For those who must pay for their services themselves, the clinic sets its fees using a sliding scale based on income and family size, spreading the cost into payments of a few dollars at a time if needed, for example.
The area has low unemployment and increasing wages, but one in six people are in poverty and tens of thousands don’t have reliable access to healthful food, according to the University of Arkansas’ Center for Business and Economic Research and other groups tracking the region’s well-being.
“There is an undercurrent of need that exists even in a growing economy like Northwest Arkansas,” Hutchinson said, praising the clinic for meeting needs with programs emphasizing preventative health care and staff members who can speak Spanish and Marshallese. “It’s a community clinic that is owned by the community, is supported by the community and ministers to the community.”

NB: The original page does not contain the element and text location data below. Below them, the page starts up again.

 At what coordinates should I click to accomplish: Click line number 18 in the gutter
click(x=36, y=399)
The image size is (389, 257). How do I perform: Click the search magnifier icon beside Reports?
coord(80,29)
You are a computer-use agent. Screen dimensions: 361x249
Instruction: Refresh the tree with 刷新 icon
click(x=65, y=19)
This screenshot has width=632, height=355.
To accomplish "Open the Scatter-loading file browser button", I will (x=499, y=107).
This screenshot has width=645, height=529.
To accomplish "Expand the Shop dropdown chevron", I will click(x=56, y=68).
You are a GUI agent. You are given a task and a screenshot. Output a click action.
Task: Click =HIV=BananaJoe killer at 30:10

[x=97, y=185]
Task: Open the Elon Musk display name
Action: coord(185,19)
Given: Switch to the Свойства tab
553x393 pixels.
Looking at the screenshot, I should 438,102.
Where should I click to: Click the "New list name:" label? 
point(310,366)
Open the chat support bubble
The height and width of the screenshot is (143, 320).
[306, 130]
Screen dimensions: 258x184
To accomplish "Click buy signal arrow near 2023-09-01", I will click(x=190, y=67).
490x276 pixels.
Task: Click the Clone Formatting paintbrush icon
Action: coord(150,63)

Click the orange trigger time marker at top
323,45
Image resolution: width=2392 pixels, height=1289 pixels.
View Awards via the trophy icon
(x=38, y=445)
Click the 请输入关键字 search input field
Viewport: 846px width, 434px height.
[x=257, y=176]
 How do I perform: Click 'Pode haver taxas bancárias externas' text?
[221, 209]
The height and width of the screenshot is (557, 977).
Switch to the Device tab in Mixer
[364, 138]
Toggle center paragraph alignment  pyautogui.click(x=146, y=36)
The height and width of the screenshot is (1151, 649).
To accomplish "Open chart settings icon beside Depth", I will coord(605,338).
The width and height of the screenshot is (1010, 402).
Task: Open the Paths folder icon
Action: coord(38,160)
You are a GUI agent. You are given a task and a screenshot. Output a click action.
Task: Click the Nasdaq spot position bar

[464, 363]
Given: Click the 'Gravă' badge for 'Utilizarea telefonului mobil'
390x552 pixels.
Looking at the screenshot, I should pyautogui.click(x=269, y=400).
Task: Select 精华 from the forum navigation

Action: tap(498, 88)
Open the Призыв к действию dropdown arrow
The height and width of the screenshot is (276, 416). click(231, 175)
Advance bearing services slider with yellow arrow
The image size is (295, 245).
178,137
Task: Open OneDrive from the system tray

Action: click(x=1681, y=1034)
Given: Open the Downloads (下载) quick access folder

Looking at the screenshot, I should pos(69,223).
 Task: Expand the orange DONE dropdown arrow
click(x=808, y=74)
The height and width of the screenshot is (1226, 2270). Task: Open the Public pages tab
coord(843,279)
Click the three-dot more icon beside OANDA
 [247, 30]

Changes have come through the years, including the newest location on Martin Luther King Jr. Boulevard in Fayetteville. The Affordable Care Act and its Arkansas counterparts have decreased the number of uninsured people and brought in more people who had been delaying the health care they needed, said Tyler Clark, community development director for the clinic.
The first school location started four years ago at Springdale’s Jones Elementary School, he said. Those schoolbased health centers have since spread to Fayetteville, Siloam Springs, Lincoln and Prairie Grove and are meant to save time and money for parents, teachers and anyone else who needs to set up an appointment, Clark said.
Mary Ann Spears, superintendent for Lincoln Consolidated School District, said several students and district employees have used the clinic in the year since it opened — Spears herself went in once for sinus troubles. The school clinics are typically staffed by a certified nurse practitioner or a physician’s assistant who can take care of routine health issues, Clark said.
“I just walked in one morning feeling awful, and within 30 minutes I walked down to the local pharmacy with a prescription,” Spears said, adding students can go to the stand-alone clinic building — with parental permission — without needing the parents to come by or pick them up for an appointment in Fayetteville or elsewhere.
Traffic to the clinic is still fairly low, which Spears suspects is because people don’t know it’s open to the public. “We try to get the word out to folks,” she said. “We’re just trying to catch those folks that need a doctor, need primary care, and try to get them hooked in.”